During the event in 2017, the majority of costs were spent on policing. The city claims it spent $170,670 for Sunset Beach and the Vancouver Art Gallery. As a result, even if the event were moved elsewhere, it would still incur these hefty costs.
4/20 Vancouver 2019
As we prepare for this year’s pot protest, it’s expected to cause even more damage and as a result, cost taxpayers more money.
The event falls on a Saturday, which could attract larger than usual crowds, while the forecast calls for clear, sunny skies throughout the day.
“With the warm weather, the long weekend, and the free concert, we recognize that this year’s 4/20 event may be a big draw for teens,” says Sergeant Jason Robillard, VPD.
At a meeting on Monday night, Vancouver Park Board Commissioner John Coupar raised a motion to ask event organizers to cancel Cypress Hill’s free 4/20 concert.
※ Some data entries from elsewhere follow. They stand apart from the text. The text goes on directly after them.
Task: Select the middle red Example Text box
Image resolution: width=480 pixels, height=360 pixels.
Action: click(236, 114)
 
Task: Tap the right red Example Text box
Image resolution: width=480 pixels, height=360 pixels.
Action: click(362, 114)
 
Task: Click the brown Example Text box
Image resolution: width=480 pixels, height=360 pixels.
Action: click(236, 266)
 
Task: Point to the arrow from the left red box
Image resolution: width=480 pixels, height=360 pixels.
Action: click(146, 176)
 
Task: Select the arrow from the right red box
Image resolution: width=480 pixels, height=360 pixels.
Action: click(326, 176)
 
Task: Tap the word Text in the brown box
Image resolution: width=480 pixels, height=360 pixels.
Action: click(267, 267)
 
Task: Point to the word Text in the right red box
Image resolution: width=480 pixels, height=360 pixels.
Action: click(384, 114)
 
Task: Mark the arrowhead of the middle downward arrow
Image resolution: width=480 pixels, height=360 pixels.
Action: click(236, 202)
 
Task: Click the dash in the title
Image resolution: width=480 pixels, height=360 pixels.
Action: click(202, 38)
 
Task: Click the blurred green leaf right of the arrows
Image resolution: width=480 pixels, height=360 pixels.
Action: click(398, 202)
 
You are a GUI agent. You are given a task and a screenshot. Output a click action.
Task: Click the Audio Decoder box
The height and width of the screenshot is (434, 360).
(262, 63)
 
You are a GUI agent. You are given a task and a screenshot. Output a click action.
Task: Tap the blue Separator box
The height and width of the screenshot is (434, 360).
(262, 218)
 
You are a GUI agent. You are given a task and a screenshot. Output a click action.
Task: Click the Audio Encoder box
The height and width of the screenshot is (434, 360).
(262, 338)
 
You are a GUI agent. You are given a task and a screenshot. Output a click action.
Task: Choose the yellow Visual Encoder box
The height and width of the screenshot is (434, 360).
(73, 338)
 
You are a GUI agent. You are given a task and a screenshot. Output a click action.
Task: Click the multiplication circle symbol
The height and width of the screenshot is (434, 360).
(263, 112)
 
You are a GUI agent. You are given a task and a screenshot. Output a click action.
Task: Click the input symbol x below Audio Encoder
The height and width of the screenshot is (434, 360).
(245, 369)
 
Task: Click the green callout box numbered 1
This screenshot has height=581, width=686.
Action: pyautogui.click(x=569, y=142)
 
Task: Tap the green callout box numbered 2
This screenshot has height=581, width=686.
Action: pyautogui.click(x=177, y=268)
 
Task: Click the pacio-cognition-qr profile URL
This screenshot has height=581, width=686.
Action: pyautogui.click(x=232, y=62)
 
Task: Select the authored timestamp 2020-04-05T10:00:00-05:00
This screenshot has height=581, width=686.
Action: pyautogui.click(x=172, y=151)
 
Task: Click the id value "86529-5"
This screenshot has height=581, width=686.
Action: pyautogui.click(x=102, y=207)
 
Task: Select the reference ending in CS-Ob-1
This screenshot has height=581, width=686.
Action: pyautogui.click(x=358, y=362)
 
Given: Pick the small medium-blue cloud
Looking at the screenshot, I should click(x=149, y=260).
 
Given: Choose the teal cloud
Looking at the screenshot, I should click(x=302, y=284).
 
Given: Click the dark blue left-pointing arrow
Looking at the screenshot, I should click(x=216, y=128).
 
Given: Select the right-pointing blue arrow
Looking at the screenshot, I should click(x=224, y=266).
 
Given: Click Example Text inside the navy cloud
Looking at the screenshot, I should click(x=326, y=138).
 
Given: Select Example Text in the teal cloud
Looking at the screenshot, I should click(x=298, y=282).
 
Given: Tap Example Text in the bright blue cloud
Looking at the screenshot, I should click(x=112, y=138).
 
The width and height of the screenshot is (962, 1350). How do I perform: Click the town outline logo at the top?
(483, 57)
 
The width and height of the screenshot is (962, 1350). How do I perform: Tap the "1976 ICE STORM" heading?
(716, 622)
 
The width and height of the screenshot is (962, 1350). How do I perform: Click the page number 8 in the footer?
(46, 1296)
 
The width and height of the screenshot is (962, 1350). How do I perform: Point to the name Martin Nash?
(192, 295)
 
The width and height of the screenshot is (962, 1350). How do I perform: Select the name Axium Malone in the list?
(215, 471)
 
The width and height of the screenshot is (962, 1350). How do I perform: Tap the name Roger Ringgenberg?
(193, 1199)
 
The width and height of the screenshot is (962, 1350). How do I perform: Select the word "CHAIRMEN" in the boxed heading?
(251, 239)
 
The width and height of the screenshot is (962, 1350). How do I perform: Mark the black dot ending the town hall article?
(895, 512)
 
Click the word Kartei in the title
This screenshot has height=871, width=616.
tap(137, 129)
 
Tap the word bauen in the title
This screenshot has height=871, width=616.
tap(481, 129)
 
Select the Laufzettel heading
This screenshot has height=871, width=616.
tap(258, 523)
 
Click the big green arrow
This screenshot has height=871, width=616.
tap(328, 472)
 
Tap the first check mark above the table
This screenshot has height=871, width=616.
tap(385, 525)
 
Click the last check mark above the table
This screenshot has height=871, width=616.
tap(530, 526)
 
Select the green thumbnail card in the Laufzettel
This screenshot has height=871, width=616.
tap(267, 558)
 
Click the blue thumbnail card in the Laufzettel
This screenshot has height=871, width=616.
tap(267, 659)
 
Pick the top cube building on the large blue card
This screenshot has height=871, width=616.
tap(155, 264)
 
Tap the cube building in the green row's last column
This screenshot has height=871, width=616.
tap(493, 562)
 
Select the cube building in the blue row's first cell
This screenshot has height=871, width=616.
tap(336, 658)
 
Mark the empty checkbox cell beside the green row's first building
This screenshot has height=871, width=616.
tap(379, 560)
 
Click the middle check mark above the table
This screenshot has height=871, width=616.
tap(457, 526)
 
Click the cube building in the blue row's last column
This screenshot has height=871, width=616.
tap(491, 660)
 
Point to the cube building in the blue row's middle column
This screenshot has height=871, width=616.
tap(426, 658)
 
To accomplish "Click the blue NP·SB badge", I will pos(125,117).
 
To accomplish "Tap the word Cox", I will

The motion passed and Park Board staff contacted 4/20 festival organizers to cancel the concert.
The Park Board argued that allowing Cypress Hill to perform would only add to the chaos, bringing bigger crowds than usual to Sunset Beach.
Future of the Event
Back in February, the Vancouver Park Board passed a motion to keep the annual 4/20 festival away from Sunset Beach by 2020.
The City of Vancouver has been looking for alternative locations since the festival made the move from the Art Gallery to Sunset Beach, without any luck.
While no doubt a popular event, it’s ironic that the event is still considered a protest when recreational marijuana is now legal across Canada. Many believe the event should not be operating with a proper permit from the city.
If you are planning to attend the event, please enjoy responsibly and clean up after yourselves before you leave the park.